Reproduce the listing from the line with "Task: Click the Item column header" up to and including the line with "Action: pyautogui.click(x=849, y=7)", substituting "column heading" for "column header" and keeping everything else the same. Leave the pictures out.

— BEGIN EXTRACTED RECORDS —

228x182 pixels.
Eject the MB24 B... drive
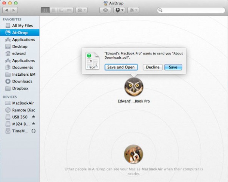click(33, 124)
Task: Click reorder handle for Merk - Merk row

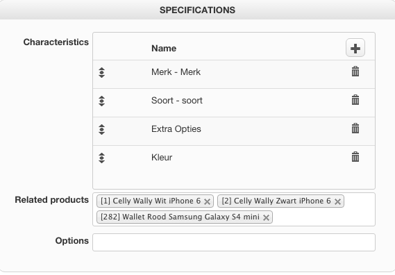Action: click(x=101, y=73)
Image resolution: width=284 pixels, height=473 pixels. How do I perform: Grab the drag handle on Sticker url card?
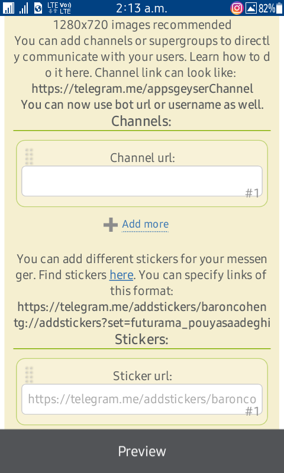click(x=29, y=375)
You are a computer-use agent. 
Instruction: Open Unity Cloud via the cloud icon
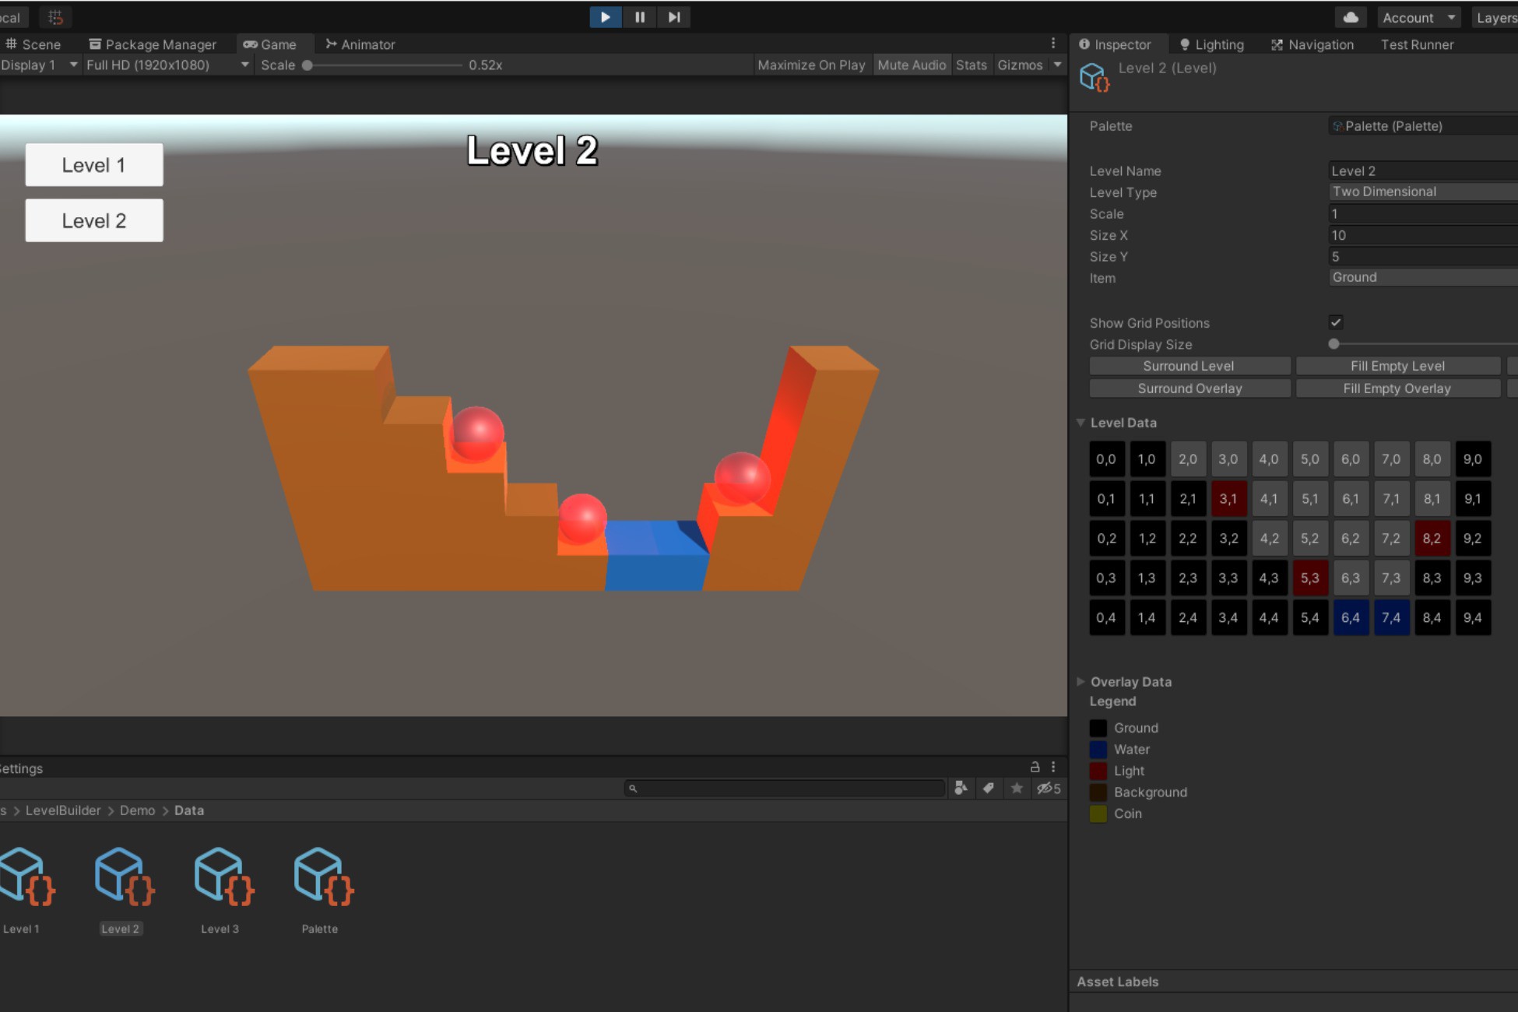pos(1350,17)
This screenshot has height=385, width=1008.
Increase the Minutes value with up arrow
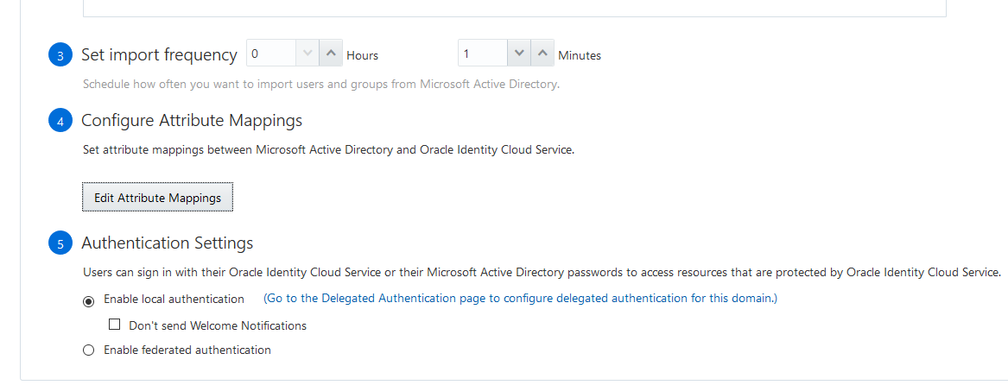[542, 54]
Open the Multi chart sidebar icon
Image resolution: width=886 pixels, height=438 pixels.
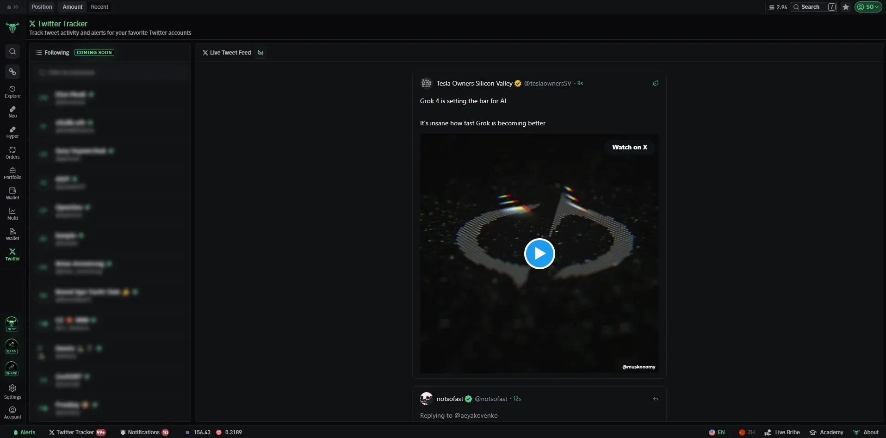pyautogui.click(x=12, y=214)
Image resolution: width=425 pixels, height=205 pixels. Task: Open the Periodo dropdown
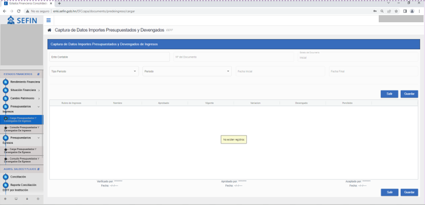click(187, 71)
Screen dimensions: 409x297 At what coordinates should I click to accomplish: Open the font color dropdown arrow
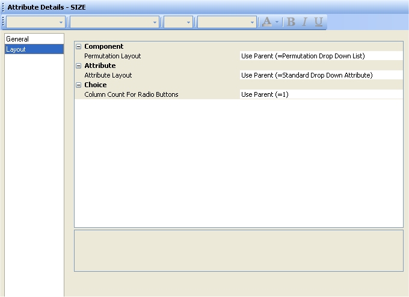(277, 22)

— END EXTRACTED RECORDS —
— BEGIN EXTRACTED RECORDS —

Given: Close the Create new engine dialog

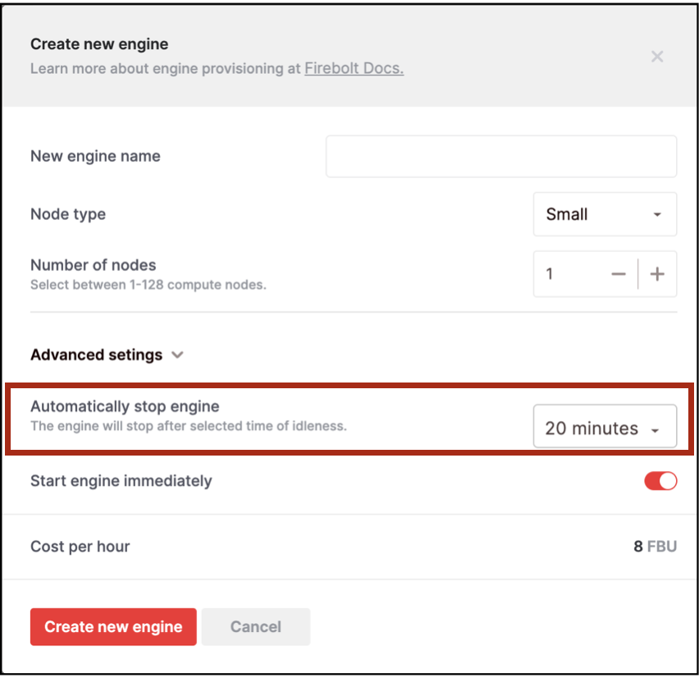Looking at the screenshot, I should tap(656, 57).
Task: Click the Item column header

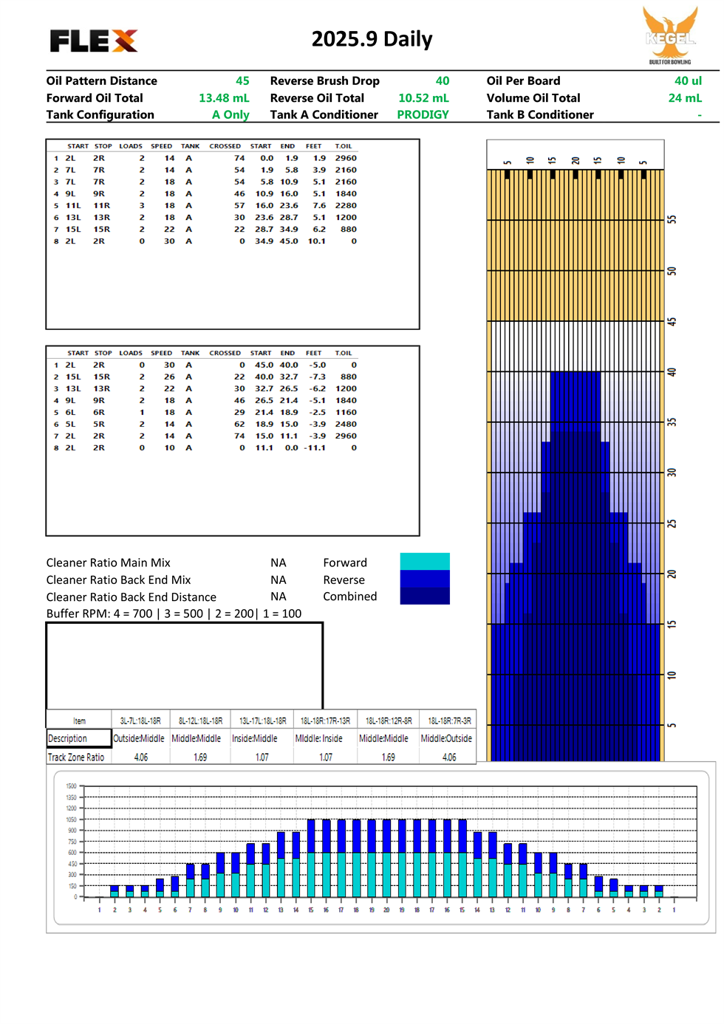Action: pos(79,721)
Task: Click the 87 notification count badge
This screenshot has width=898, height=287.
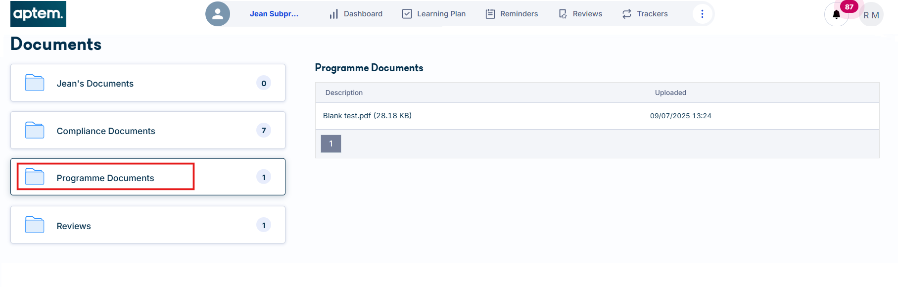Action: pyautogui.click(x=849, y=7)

— END EXTRACTED RECORDS —
— BEGIN EXTRACTED RECORDS —

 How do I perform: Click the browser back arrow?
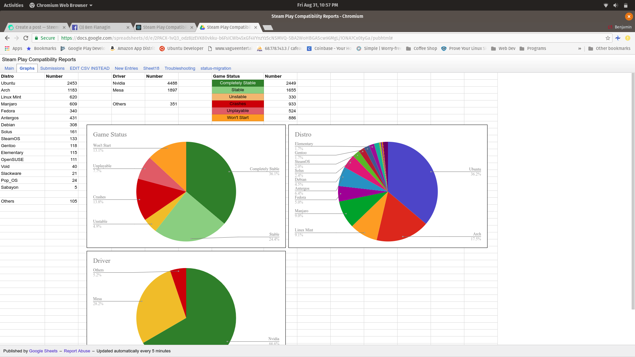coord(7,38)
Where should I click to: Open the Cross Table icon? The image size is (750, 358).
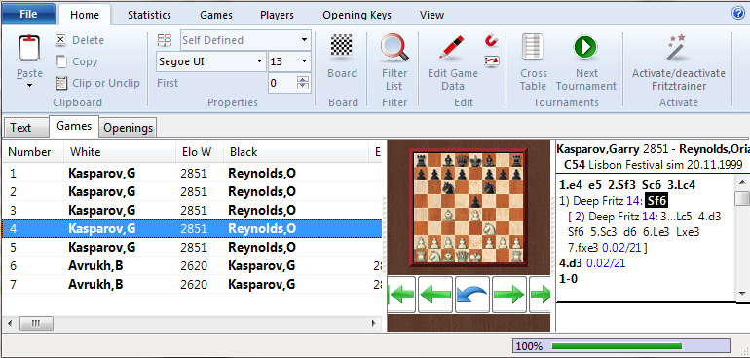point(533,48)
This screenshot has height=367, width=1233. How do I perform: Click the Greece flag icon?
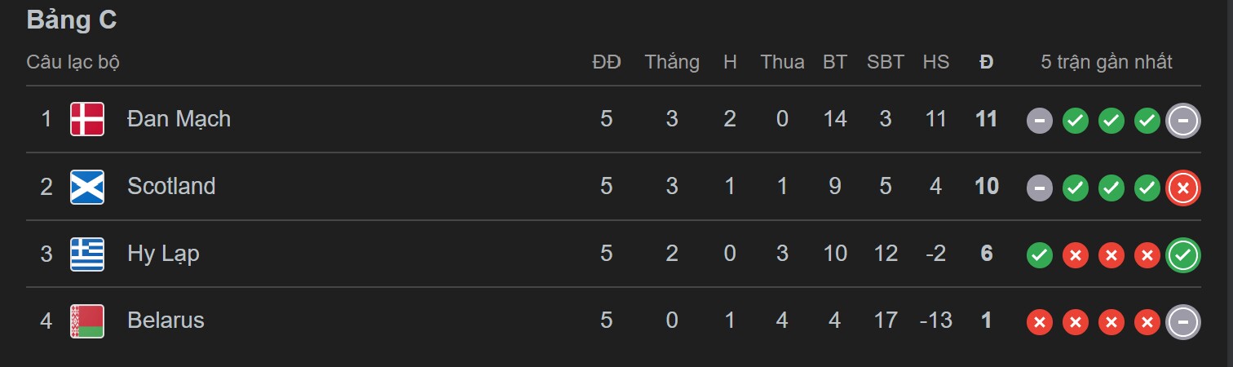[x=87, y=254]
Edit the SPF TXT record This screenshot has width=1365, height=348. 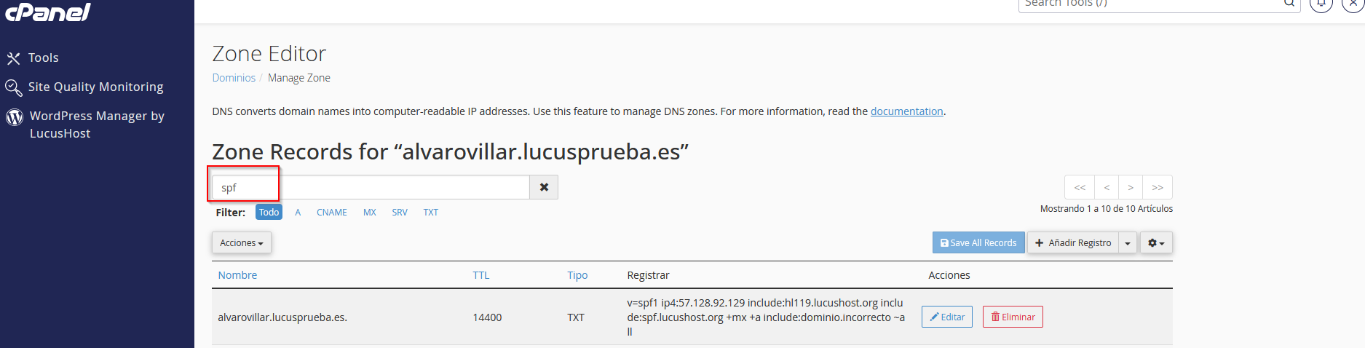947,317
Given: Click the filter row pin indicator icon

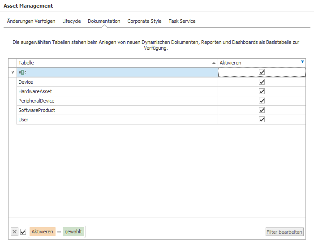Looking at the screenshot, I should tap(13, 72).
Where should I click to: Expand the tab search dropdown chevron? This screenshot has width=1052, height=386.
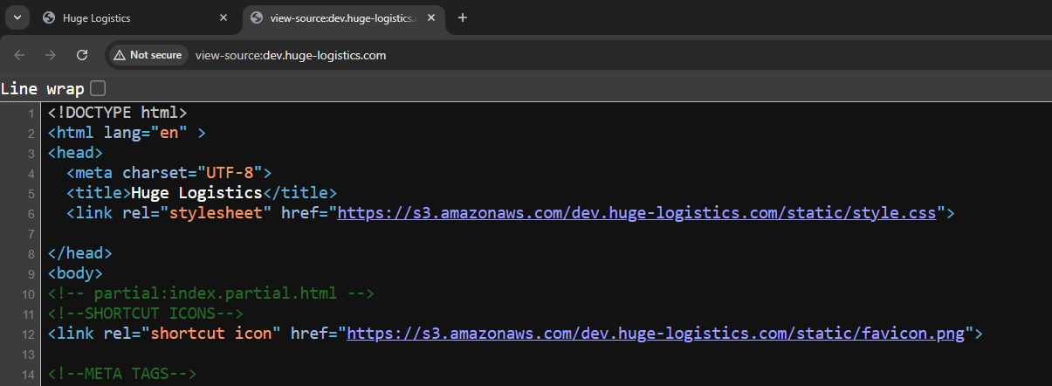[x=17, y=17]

— END EXTRACTED RECORDS —

-- TASK OUTPUT --
Task: Click the Item column heading

Action: pos(79,721)
Task: Click the 87 notification count badge
This screenshot has width=898, height=287.
Action: pyautogui.click(x=849, y=7)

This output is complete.